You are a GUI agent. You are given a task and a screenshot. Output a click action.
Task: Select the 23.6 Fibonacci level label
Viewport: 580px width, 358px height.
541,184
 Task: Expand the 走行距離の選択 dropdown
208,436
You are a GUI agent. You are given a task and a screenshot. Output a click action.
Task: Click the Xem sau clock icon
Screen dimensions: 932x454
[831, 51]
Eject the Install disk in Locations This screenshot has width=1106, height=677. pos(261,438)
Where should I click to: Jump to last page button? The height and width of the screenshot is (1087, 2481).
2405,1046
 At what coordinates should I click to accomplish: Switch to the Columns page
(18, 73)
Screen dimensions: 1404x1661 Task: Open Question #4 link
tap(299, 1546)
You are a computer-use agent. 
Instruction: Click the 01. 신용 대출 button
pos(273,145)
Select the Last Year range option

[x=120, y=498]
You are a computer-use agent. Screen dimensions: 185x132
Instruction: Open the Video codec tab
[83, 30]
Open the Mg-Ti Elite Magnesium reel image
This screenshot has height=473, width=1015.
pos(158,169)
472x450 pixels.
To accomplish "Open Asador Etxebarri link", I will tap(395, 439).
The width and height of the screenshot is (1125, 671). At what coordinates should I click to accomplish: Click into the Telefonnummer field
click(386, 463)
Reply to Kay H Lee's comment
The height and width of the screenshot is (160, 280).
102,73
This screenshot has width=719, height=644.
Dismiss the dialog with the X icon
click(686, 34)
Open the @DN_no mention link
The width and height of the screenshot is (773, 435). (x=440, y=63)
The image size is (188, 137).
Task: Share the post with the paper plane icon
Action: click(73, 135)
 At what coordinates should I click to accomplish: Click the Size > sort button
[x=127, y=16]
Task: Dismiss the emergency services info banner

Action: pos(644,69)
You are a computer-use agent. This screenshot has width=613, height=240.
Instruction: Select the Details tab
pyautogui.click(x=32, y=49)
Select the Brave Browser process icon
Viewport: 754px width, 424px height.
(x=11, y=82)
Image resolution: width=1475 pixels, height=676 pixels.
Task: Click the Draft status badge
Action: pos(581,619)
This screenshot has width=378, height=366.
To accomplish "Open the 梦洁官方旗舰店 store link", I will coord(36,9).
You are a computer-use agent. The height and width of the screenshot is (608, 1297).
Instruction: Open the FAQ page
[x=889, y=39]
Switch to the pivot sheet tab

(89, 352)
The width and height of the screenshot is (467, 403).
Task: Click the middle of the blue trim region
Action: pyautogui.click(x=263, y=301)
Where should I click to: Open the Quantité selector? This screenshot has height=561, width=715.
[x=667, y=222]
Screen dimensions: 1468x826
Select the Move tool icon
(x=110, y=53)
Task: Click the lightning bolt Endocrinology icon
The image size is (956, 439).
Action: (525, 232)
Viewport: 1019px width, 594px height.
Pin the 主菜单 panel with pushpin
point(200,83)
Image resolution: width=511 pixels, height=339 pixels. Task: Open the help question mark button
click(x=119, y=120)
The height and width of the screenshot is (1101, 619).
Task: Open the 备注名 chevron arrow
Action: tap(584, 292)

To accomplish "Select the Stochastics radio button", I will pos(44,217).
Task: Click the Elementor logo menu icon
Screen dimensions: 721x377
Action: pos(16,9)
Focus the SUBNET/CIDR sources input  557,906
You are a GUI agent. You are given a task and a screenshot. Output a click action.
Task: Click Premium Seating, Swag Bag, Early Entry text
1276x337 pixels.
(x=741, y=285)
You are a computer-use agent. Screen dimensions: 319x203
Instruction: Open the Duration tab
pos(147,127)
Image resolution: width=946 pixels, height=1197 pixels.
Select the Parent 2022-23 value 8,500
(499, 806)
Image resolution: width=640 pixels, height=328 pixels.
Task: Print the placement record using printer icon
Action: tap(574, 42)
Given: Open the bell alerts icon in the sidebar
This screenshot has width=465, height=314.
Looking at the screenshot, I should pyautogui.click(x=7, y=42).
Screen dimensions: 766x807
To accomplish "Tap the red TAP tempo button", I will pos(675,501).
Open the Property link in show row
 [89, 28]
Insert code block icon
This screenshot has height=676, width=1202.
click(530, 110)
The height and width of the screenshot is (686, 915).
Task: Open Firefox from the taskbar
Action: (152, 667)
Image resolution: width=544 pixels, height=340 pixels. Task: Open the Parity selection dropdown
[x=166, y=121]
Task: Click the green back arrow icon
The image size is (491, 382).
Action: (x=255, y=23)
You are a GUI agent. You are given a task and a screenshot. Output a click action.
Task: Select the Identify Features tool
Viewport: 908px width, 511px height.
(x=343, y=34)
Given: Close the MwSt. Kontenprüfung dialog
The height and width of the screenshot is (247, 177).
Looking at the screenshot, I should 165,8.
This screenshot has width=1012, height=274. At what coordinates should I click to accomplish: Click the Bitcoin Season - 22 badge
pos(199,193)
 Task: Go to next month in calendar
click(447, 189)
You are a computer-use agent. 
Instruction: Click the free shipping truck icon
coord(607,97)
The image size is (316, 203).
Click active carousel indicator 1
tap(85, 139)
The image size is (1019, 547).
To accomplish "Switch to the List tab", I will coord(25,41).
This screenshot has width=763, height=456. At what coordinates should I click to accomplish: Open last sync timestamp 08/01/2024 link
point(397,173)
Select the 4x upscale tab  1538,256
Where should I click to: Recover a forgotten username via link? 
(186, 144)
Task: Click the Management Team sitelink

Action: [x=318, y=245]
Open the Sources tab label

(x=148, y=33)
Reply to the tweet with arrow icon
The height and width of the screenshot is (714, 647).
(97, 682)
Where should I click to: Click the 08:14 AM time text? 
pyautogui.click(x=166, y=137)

--- What the task asks ---
Report how many lines of the items above contain the string "page", with case counting, and give only that number.

--- Answer to the problem ---
3